Selected extract:
Overwrite Cholesky factorization

I am trying to figure out the best way to overwrite/update a Cholesky factorization. In short, I have a symmetric matrix K which is periodically updated with new data. Every time I update K I want to recompute its Cholesky factorization (call it C). So what I want is a method like:

cholesky!(C::Cholesky, K::Matrix)

But as far as I can tell this doesn’t exist? I do see there is a cholesky!(F::Factor, A::Matrix), but I’m not sure if or how to use that.

I think the snippet below works? But I’m not sure and it feels a bit dangerous… Is there a better alternative?

K = # recompute symmetric matrix K
copyto!(C.U.data, K)
cholesky!(C.U.data)

The function below gives a slightly more expanded sketch of what I’m using this for, in case that’s helpful…

"""
    update_kernel!(K, C, X)

Overwrite `K` with kernel matrix computed between
columns of `X`. Also compute the Cholesky factorization
of `K` and put the result into `C`.
"""
function update_kernel!(K::Matrix, C::Cholesky, X::Matrix)

Saved entries:
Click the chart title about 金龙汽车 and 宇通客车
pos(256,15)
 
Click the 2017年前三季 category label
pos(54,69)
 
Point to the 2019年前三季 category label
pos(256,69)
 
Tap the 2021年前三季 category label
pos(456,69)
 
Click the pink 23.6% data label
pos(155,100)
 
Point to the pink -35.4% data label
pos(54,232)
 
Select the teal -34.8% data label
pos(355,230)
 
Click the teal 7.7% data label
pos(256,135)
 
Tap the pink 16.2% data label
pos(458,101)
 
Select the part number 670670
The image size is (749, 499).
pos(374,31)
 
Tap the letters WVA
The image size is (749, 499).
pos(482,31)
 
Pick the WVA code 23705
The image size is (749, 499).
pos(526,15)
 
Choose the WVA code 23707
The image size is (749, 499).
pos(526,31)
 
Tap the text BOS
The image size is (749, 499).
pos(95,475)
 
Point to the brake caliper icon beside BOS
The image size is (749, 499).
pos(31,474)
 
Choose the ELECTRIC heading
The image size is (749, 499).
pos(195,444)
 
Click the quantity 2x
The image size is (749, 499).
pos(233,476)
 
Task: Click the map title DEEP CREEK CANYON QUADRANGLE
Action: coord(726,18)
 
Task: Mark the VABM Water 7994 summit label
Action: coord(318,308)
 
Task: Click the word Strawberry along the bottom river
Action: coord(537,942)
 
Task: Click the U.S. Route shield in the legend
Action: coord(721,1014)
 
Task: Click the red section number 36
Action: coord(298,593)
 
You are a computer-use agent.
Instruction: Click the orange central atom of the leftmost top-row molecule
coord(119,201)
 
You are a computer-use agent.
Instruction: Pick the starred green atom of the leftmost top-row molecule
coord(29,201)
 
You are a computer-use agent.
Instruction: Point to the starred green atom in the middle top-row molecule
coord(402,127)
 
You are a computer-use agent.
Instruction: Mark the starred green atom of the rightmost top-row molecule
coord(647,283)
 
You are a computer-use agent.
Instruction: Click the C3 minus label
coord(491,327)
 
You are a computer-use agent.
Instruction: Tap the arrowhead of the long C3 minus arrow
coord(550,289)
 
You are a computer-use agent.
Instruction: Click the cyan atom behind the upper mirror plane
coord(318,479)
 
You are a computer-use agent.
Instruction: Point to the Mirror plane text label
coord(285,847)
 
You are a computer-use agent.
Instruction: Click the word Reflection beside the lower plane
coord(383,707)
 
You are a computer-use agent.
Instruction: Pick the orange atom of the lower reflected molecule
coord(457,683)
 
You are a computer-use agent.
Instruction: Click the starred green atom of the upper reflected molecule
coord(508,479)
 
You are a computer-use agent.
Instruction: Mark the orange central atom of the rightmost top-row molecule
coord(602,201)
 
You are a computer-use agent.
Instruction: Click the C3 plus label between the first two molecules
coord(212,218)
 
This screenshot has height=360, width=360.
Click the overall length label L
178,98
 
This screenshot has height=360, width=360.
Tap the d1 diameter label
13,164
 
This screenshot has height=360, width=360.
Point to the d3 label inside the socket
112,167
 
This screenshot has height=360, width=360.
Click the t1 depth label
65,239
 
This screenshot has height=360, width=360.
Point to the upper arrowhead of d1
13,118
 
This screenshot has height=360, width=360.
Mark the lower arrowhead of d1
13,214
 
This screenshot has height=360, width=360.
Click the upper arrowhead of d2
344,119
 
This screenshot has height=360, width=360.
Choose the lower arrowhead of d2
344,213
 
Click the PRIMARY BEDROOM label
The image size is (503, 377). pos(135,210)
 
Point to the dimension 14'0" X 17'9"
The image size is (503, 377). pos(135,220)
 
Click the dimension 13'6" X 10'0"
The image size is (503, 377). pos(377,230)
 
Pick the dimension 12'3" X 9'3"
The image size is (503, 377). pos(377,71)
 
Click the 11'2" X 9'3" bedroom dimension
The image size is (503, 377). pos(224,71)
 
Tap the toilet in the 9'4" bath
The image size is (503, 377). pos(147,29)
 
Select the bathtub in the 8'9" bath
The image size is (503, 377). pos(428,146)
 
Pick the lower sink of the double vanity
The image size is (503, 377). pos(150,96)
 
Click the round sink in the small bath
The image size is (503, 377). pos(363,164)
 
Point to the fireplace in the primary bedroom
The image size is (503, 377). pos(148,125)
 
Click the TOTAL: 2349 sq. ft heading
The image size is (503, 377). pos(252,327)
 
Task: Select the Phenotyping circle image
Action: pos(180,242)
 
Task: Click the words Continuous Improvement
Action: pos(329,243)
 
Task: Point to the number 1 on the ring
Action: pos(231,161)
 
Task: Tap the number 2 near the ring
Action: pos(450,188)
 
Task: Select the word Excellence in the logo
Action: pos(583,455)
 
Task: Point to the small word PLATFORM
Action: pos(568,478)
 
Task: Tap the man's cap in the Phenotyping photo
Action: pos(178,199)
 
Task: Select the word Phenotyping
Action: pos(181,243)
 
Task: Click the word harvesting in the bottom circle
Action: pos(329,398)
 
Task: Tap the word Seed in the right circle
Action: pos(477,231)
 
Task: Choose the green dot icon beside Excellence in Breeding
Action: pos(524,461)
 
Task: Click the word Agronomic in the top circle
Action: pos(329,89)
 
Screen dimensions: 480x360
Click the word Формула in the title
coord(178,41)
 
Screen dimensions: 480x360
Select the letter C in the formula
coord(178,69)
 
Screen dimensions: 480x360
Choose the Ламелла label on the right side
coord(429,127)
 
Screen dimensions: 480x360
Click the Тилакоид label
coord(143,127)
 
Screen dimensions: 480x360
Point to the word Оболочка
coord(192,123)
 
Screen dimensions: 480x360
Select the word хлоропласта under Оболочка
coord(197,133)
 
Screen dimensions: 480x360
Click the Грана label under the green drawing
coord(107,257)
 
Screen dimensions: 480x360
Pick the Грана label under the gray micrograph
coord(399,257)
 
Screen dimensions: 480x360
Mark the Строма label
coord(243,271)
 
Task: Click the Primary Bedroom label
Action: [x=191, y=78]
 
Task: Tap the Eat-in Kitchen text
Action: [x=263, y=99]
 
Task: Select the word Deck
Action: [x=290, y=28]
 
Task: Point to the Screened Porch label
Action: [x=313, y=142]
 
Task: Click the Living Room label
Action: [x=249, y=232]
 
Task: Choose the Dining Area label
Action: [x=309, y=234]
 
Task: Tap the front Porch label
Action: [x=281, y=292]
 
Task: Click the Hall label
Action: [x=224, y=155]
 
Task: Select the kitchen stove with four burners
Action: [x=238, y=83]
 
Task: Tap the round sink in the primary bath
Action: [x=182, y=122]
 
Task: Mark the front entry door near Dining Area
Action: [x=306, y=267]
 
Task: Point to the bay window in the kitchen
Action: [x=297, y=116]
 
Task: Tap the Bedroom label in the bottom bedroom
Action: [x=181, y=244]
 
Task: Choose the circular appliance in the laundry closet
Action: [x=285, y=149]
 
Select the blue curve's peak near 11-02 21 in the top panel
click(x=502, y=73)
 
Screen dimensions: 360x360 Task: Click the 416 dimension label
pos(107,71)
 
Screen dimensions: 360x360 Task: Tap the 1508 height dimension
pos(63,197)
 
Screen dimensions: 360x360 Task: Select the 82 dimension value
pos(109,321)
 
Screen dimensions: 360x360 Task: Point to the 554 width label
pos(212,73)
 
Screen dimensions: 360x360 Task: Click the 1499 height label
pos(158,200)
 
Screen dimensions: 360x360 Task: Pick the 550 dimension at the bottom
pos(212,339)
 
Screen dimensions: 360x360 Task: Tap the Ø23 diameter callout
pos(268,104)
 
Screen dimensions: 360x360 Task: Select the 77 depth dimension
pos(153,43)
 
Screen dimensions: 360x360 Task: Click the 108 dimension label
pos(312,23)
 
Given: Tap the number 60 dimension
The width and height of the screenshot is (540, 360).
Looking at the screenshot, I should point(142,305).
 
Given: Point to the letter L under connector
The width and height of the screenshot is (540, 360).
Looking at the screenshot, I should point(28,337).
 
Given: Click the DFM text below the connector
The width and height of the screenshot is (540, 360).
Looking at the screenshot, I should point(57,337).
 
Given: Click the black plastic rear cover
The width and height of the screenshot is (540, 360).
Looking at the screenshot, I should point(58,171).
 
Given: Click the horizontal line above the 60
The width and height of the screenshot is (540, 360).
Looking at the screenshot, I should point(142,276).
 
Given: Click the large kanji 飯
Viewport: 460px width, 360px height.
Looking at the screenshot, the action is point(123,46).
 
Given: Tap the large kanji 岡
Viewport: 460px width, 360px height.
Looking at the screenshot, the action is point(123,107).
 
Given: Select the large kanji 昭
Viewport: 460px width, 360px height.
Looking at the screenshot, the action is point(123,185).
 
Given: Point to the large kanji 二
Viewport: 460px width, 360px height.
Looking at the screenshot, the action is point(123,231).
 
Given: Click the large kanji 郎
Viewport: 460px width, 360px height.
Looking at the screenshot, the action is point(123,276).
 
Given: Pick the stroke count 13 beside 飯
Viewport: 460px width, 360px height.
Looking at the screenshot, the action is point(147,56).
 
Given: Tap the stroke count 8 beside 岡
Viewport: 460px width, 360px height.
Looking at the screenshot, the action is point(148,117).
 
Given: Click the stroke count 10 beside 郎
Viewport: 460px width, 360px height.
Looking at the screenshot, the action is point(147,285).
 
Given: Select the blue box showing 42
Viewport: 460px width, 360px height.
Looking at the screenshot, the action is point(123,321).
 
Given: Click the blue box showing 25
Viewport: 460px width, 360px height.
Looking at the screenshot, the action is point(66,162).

Problem to solve:
Pick up the post on overwriting a Cholesky factorization at the point where it stops, and write the next part.

Output of the task:
    
    # Compute kernel matrix, overwrite K.
    d, n = size(X)
    for (i, j) in IterTools.product(1:n, 1:n)
        K[i, j] = exp(-sum((X[:, i] .- X[:, j]).^2))  # RBF kernel, for example...
    end

    # Compute Cholesky factorization of K, overwrite C.
    cholesky!(C, K) # <--- how to do this?
end

AFAIK generally, there is no algorithm that is better than simply refactoring, other than rank-1 updates.

Sorry, I just meant to ask how to best avoid allocating new memory while doing this. I guess the answer might be that the memory allocation is a small cost compared with computing the factorization itself…

I think it would be

cholesky!(Symmetric(copyto!(C.factors, K), :U))

The matrix that actually stores the data for the Cholesky object is the factors field, either in the upper triangle or lower triangle according to the uplo field. If you copy the contents of K to C.factors and then force it to be considered as Symmetric stored in the upper triangle (or lower, if that works better for you) then the cholesky! method will decompose it in place.